Как никто из нас, один из очень и очень немногих (тут рядом с Абрамовым можно поставить лишь В. Тендрякова), он не просто задавался трудными вопросами, но всегда доискивался до ответов. Доказательство тому роман «Дом», многие статьи и выступления. Это был художник и труженик проникающего, мускулистого ума, что чувствовалось даже и в разговорах. Вместе с ним говорить было трудно, он вел мысль как борозду, распахивая ее из глубины, выворачивая из-под слоя поверхностного и случайного, и, как всему, что достается в трудах, знал ей цену, умел добиться, чтобы его слушали.

Никакого сомнения: в том, что происходит теперь по возрождению русского поля в широком смысле, и его работа, в которой он себя не жалел, и его правда. Так и вижу: стоит, только что услышав радостную весть об окончательном прекращении работ по переброске рек, Федор Александрович посреди вновь распаханной запусти и говорит, обращаясь в родные просторы упрямо и уверенно: «А как иначе? Так и должно быть! Или мы не великий народ?!»

1987



СЛУЖБА ВАСИЛИЯ БЕЛОВА

Я познакомился с Василием Ивановичем Беловым в 1970 году. В составе советско-болгарского клуба молодой творческой интеллигенции (был в то время такой клуб, созданный комсомолом и делавший чрезвычайно полезные дела, одно из которых и, пожалуй, главное - правильно ориентировать в искусстве и жизни и сводить вместе молодые русские таланты) - так вот, в составе этого клуба встретились мы в самолете, летевшем во Фрунзе, теперешний киргизский Бишкек, а там поселились в одном гостиничном номере. И этот день оказался днем рождения Василия Ивановича. Мы решили отметить его вдвоем и, чтобы не разглашать факт такого события, заперлись в номере. Но надолго ли хватит русского человека для сокрытия подобного факта - и уже часа через полтора дверь наша, как и душа Василия Ивановича, была нараспашку, а в номере стоял густой гвалт.

Почти все, что печаталось у Белова, я к тому времени знал. Прочитал и книжку рассказов под названием «За тремя волоками», и «Привычное дело», и «Плотницкие рассказы», и «Бухтины вологодские». Белова читала тогда вся Россия, не знать его считалось неприличным. И я, только-только начинавший писать, вчитывался в его страницы особенно внимательно, пытаясь разгадать магию его слова.

━━━

Выпишите, пожалуйста, из отрывка о Фёдоре Абрамове и Василии Белове фрагмент, который начинается словами, содержащими «Я познакомился с», и заканчивается словами «стоял густой гвалт.». Эти пункты взяты из другого источника.

■ **Строки о расположении целей**:
━━━

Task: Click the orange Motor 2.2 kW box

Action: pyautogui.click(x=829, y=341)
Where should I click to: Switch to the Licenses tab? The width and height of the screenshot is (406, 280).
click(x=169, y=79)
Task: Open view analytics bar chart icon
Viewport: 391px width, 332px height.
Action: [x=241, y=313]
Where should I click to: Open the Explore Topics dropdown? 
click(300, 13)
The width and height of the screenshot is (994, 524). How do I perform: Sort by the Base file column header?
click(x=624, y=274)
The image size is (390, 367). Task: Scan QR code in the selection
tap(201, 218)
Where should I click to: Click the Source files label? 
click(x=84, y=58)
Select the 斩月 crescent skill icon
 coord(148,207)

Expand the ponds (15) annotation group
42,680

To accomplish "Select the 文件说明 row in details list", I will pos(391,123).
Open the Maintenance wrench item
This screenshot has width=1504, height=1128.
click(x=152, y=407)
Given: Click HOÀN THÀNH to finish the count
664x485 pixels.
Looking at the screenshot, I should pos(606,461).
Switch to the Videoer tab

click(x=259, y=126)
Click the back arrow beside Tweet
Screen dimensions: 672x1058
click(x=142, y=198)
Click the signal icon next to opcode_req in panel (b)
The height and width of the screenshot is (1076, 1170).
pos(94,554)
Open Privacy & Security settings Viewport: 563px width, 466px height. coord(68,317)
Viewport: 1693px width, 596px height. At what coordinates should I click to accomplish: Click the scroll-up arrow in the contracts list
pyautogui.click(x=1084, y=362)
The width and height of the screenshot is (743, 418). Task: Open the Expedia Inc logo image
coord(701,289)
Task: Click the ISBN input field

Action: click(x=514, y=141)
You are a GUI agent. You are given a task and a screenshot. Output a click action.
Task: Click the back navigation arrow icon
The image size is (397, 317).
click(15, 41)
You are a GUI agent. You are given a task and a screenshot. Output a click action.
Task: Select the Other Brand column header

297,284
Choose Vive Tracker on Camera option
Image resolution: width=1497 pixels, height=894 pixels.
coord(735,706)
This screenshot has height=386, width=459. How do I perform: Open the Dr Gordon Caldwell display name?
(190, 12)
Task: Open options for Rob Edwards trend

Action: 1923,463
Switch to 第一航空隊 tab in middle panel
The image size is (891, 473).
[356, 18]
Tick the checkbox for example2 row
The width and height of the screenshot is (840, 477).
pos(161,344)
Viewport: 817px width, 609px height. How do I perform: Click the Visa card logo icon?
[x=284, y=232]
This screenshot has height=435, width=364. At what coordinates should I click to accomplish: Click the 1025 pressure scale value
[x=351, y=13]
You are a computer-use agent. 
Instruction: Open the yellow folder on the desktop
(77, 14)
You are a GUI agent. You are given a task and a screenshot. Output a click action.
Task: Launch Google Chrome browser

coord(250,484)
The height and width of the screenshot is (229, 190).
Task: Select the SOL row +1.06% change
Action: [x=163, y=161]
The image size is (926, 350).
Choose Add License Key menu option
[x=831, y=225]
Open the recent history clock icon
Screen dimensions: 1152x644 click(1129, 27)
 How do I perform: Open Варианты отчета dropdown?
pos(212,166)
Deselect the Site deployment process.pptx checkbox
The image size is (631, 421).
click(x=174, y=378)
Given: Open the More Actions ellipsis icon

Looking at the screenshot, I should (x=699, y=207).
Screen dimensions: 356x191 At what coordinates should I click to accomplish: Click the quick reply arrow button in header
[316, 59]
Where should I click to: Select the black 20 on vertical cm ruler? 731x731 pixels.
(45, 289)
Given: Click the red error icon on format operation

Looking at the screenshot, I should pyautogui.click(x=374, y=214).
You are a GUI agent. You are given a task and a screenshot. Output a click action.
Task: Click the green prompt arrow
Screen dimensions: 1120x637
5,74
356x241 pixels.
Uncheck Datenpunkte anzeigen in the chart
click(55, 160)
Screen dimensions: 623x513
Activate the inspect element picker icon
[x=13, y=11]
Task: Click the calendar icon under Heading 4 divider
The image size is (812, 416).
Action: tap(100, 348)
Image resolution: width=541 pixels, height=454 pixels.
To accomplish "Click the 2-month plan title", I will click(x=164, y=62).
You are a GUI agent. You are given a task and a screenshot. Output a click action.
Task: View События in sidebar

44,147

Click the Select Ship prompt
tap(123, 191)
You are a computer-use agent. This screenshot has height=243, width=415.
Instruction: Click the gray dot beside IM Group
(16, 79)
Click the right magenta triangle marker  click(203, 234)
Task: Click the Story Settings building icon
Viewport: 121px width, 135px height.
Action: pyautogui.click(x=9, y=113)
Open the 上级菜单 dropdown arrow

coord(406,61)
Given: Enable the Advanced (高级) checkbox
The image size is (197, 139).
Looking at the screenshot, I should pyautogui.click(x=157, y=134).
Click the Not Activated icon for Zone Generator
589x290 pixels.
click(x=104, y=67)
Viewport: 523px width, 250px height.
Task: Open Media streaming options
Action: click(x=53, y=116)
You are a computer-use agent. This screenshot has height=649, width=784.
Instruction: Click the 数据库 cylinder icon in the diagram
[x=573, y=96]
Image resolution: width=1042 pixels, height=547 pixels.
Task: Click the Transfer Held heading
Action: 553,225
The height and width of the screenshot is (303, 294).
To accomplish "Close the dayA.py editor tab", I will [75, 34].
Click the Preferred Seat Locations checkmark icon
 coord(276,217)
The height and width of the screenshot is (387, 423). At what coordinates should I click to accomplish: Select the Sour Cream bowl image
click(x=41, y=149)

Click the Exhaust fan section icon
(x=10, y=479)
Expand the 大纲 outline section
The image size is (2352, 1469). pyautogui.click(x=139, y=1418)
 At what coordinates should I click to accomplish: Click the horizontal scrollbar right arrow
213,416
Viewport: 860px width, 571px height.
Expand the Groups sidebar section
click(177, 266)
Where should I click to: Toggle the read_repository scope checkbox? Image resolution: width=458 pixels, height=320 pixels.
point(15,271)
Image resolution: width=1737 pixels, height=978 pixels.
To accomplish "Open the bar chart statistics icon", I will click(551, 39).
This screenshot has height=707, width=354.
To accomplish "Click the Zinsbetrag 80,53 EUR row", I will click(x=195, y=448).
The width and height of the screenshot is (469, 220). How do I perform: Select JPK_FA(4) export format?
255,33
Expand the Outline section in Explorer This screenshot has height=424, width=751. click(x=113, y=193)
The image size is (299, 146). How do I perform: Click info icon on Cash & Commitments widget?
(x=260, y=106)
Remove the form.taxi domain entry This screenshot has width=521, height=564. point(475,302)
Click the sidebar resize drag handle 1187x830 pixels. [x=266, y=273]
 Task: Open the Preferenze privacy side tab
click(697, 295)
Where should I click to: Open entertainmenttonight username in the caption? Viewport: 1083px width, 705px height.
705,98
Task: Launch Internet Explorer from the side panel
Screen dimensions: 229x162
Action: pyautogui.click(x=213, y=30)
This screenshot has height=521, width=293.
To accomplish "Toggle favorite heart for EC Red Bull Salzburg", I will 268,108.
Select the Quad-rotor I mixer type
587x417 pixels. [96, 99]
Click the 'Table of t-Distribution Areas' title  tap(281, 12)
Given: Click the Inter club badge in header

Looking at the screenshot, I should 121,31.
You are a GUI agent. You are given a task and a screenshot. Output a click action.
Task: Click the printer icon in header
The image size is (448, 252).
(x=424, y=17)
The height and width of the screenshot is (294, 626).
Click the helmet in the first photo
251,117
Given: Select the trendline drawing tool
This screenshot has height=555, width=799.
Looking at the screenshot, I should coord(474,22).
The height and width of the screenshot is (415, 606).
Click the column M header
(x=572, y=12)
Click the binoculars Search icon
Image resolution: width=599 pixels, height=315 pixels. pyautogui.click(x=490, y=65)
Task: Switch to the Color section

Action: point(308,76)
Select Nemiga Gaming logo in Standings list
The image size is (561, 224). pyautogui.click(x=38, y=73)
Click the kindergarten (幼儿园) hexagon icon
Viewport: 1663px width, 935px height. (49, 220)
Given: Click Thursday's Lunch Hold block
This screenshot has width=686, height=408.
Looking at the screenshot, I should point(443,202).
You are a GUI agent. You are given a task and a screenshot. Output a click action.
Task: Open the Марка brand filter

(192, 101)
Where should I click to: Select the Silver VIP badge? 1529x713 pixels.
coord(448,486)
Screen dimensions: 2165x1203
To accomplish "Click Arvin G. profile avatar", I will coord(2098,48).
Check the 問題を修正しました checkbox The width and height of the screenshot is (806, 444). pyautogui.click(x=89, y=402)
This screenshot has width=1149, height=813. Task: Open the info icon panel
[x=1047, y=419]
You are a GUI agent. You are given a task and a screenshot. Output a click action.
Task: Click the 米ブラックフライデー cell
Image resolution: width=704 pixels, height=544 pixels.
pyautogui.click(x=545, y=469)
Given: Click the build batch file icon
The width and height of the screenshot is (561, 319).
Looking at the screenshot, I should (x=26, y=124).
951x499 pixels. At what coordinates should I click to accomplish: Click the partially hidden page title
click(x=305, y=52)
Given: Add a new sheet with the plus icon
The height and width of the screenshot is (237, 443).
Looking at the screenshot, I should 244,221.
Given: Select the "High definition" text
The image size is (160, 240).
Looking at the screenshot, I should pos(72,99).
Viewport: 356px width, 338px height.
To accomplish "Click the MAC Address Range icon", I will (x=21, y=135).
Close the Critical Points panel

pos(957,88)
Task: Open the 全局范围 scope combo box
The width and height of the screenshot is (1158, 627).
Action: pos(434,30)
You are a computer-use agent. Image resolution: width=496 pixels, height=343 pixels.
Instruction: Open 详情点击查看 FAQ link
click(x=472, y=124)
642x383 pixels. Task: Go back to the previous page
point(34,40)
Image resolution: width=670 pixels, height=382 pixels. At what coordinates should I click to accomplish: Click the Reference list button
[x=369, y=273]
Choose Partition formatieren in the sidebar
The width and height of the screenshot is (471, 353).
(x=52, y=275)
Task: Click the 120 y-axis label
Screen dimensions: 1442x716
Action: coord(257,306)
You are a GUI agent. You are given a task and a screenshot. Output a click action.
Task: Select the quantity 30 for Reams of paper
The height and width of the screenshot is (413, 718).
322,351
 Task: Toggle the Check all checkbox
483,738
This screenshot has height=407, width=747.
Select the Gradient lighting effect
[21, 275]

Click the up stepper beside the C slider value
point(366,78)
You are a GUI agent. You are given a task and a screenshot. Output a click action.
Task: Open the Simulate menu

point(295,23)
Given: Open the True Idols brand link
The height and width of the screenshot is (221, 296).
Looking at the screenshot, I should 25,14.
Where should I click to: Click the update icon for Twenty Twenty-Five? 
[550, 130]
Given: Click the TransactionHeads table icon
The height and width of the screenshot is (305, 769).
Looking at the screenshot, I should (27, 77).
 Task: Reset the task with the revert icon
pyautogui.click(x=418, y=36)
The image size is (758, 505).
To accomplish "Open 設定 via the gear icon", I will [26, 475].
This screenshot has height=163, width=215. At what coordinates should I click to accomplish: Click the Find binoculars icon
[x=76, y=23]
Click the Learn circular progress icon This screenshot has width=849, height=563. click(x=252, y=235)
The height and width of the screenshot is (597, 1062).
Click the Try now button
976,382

━━━

■ **РЕШЕНИЕ ЗАДАНИЯ**:
Я познакомился с Василием Ивановичем Беловым в 1970 году. В составе советско-болгарского клуба молодой творческой интеллигенции (был в то время такой клуб, созданный комсомолом и делавший чрезвычайно полезные дела, одно из которых и, пожалуй, главное - правильно ориентировать в искусстве и жизни и сводить вместе молодые русские таланты) - так вот, в составе этого клуба встретились мы в самолете, летевшем во Фрунзе, теперешний киргизский Бишкек, а там поселились в одном гостиничном номере. И этот день оказался днем рождения Василия Ивановича. Мы решили отметить его вдвоем и, чтобы не разглашать факт такого события, заперлись в номере. Но надолго ли хватит русского человека для сокрытия подобного факта - и уже часа через полтора дверь наша, как и душа Василия Ивановича, была нараспашку, а в номере стоял густой гвалт.